Tracy, however, is a force to be reckoned with - perhaps one of the most dazzling, significant female characters in the entire history of Hollywood romantic screwball comedies. Each of these men adore and appreciate her, but for very different reasons. It's these reasons, or rather, declarations, that brilliantly say as much about the individual male characters, as they do about Tracy herself.

Tracy is a walking, talking, living, breathing contradiction. In that sense, she's a full-blooded human being - one we could all do well aspiring to.

Perhaps the most interesting observation comes from Macauley "Mike" Connor (James Stewart), the reporter charged with Tracy's upcoming high society wedding. He's as full of contradiction about Tracy as Tracy is herself when he says (during one of the most romantic/funny scenes in movie history):
"You're wonderful. There's a magnificence in you, Tracy... a magnificence that comes out of your eyes, in your voice, in the way you stand there, in the way you walk. You're lit from within, Tracy. You've got fires banked down in you, hearth-fires and holocausts... No, you're made out of flesh and blood. That's the blank, unholy surprise of it. You're the golden girl, Tracy. Full of life and warmth and delight."
Ah, but the man she is about to marry, sees no real mystery. He declares:

"You're like some marvelous, distant, well, queen, I guess. You're so cool and fine and always so much your own. There's a kind of beautiful purity about you, Tracy, like, like a statue."

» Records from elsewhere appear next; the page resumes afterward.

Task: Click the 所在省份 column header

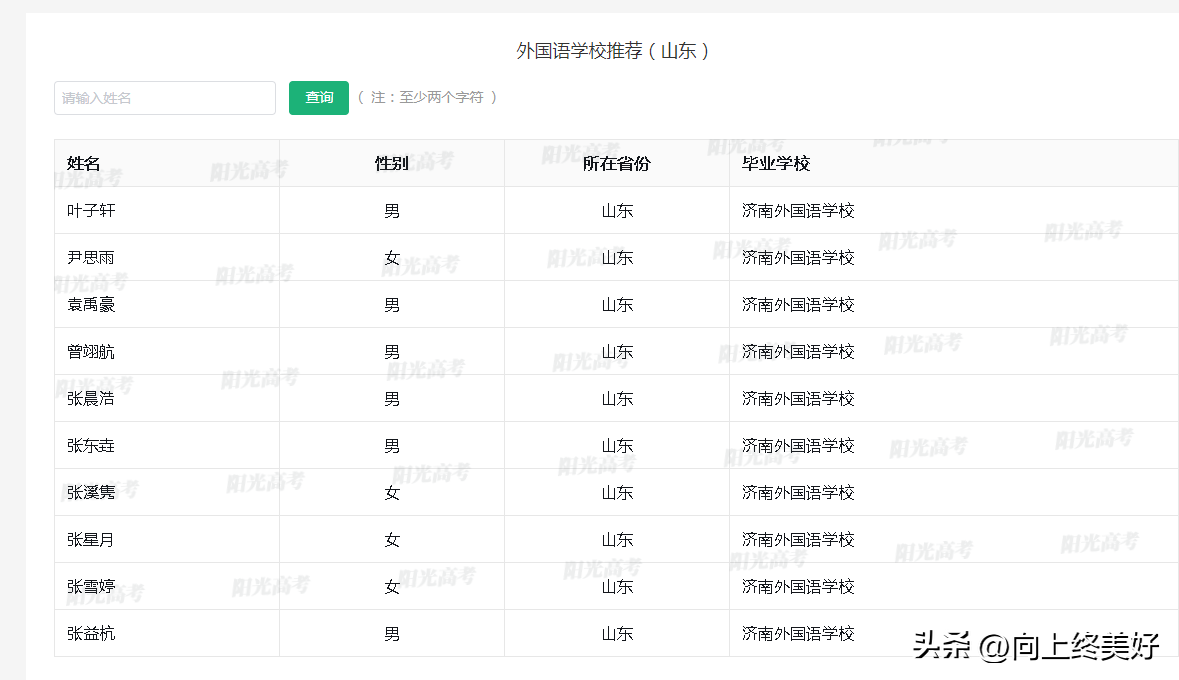Action: point(616,163)
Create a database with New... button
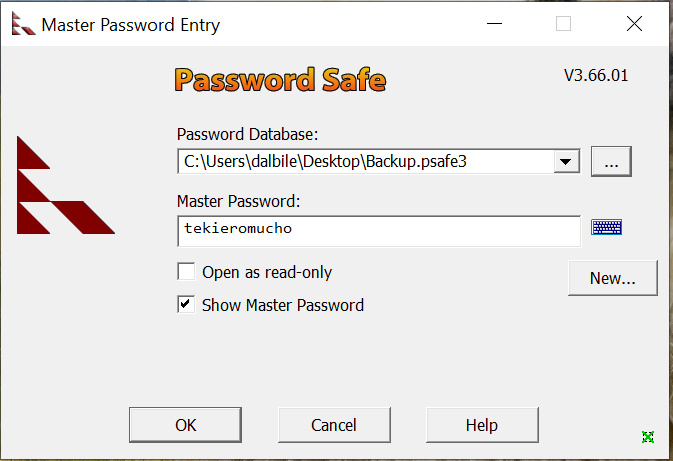The image size is (673, 461). [612, 278]
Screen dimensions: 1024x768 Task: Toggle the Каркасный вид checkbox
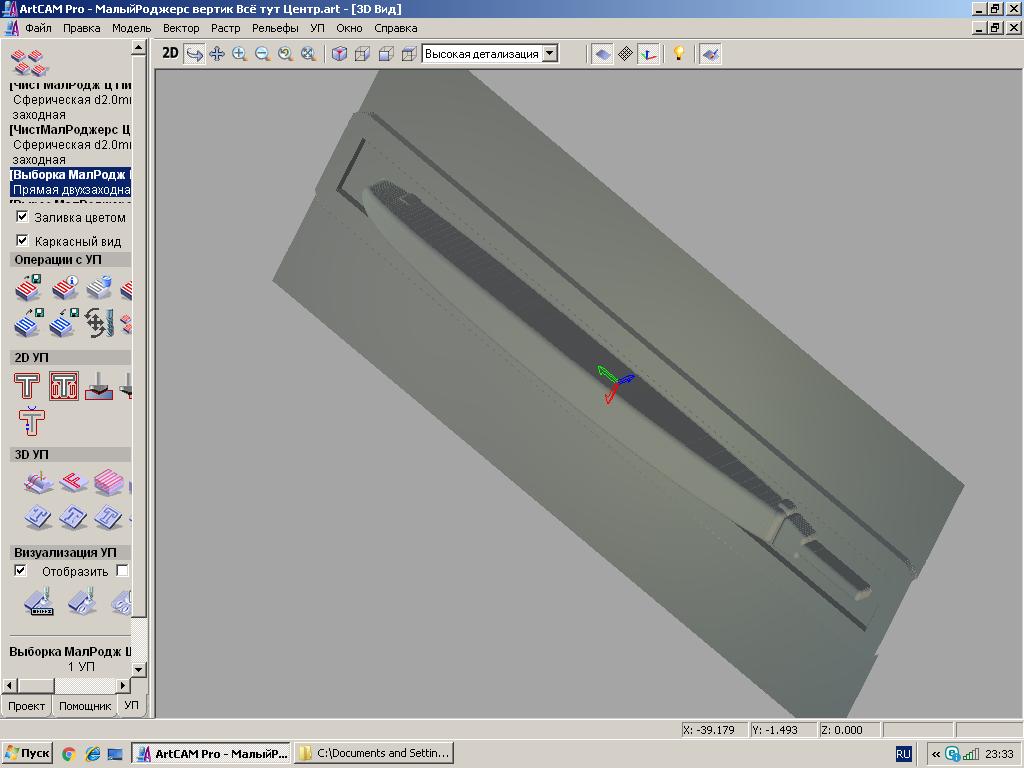coord(22,241)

A statue? Uh, she's really going to marry this clown? He likens her to an inanimate object - albeit an objet d'art, but an object nonetheless. Worse yet, Kittredge adds that it's these inanimate qualities that "... I first worshipped you for from afar".

Tracy's having none of it:

"I don't want to be worshipped," she declares. "I want to be loved."

It's the philandering scoundrel C.K. Dexter Haven who seems to nail Tracy to the cross of self-discovery when he charges:
"You'll never be a first class human being or a first class woman until you've learned to have some regard for human frailty."
Dexter's quips, as rendered so cuttingly by the epitome of romantic male leads, Cary Grant, cut especially deep. This one in particular gets to the core of Tracy's journey throughout the film, an odyssey in which she learns that class, in all the meanings of the word, should intimately be all about examining and accepting the frailties of all humanity (including one's own).

In so doing, love is indeed the ultimate goal, but that's the genius of this film. We're not just talking about romantic love, but love and acceptance in all its forms. Directed within an inch of its life by the peerless George Cukor and gorgeously adapted by Donald Ogden Stewart from Philip Barry's hit play, The Philadelphia Story has all the nuttiness, romance and machine-gun-fire dialogue one would want from the genre. However, it goes that extra distance. It has heart, soul and the kind of intelligence that makes it universal.

The picture might have been made in 1940, but it speaks to all ages for all time.

I guess that's why they call 'em masterpieces.

THE FILM CORNER RATING: ***** (5-Stars)

The Philadelphia Story is available on a gorgeous Criterion Collection Blu-Ray that includes a new 4K digital restoration, with uncompressed monaural soundtrack on the Blu-ray, an audio commentary from 2005 featuring film scholar Jeanine Basinger, In Search of Tracy Lord, a new documentary about the origin of the character and her social milieu, a new piece about actor Katharine Hepburn’s role in the development of the film, two full episodes of The Dick Cavett Show from 1973, featuring rare interviews with Hepburn, plus an excerpt of a 1978 interview from that show with director George Cukor, the Lux Radio Theatre adaptation of the film from 1943, featuring an introduction by filmmaker Cecil B. DeMille, a restoration demonstration, the trailer and an essay by critic Farran Smith Nehme.